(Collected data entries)

*****

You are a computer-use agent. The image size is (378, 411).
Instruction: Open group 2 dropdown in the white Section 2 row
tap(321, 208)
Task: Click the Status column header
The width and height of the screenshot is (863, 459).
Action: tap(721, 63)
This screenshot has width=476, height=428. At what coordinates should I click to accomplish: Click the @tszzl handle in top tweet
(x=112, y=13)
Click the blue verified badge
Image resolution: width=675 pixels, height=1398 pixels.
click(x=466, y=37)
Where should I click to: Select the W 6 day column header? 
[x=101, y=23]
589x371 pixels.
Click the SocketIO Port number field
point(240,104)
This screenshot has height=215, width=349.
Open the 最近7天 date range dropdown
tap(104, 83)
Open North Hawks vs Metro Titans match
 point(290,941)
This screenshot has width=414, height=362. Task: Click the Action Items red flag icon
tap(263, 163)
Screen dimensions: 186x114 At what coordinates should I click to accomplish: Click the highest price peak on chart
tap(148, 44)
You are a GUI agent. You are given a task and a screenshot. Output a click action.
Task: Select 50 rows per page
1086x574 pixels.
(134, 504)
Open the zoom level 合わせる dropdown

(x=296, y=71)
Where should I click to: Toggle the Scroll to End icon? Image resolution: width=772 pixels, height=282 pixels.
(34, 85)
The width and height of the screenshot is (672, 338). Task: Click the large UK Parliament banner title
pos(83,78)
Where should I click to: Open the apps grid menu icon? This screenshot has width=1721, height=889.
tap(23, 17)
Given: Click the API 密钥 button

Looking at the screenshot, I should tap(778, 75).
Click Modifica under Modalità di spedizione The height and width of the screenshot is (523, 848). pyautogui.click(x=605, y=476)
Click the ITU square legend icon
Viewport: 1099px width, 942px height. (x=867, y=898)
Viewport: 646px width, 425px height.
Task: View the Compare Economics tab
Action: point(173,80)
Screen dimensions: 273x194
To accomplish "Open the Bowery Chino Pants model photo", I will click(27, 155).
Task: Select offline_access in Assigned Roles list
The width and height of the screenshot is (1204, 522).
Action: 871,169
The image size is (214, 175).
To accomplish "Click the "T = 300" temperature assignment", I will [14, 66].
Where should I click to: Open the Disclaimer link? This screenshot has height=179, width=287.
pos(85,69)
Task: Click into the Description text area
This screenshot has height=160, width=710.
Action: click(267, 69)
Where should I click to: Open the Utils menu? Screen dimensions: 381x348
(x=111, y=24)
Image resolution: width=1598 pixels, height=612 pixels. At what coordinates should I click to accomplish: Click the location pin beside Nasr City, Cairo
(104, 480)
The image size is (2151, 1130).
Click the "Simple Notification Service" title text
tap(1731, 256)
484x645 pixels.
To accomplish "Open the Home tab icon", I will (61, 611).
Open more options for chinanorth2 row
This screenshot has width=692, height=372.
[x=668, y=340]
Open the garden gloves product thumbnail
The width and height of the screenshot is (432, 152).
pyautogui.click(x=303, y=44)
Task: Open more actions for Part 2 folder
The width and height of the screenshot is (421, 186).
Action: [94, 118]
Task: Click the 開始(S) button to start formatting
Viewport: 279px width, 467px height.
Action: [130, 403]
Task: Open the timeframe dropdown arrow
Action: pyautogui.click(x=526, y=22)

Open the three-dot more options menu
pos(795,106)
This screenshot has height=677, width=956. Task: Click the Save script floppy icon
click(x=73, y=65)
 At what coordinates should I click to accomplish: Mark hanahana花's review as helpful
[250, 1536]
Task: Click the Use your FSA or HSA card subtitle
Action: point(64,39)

*****

● Exercise
Only the lines above from the line with "Task: Click into the Description text area" to the line with "484x645 pixels.", those two lines included, should be reproduced exactly.

● Expected answer
Task: Click into the Description text area
This screenshot has height=160, width=710.
Action: click(267, 69)
Where should I click to: Open the Utils menu? Screen dimensions: 381x348
(x=111, y=24)
Image resolution: width=1598 pixels, height=612 pixels. At what coordinates should I click to accomplish: Click the location pin beside Nasr City, Cairo
(104, 480)
The image size is (2151, 1130).
Click the "Simple Notification Service" title text
tap(1731, 256)
484x645 pixels.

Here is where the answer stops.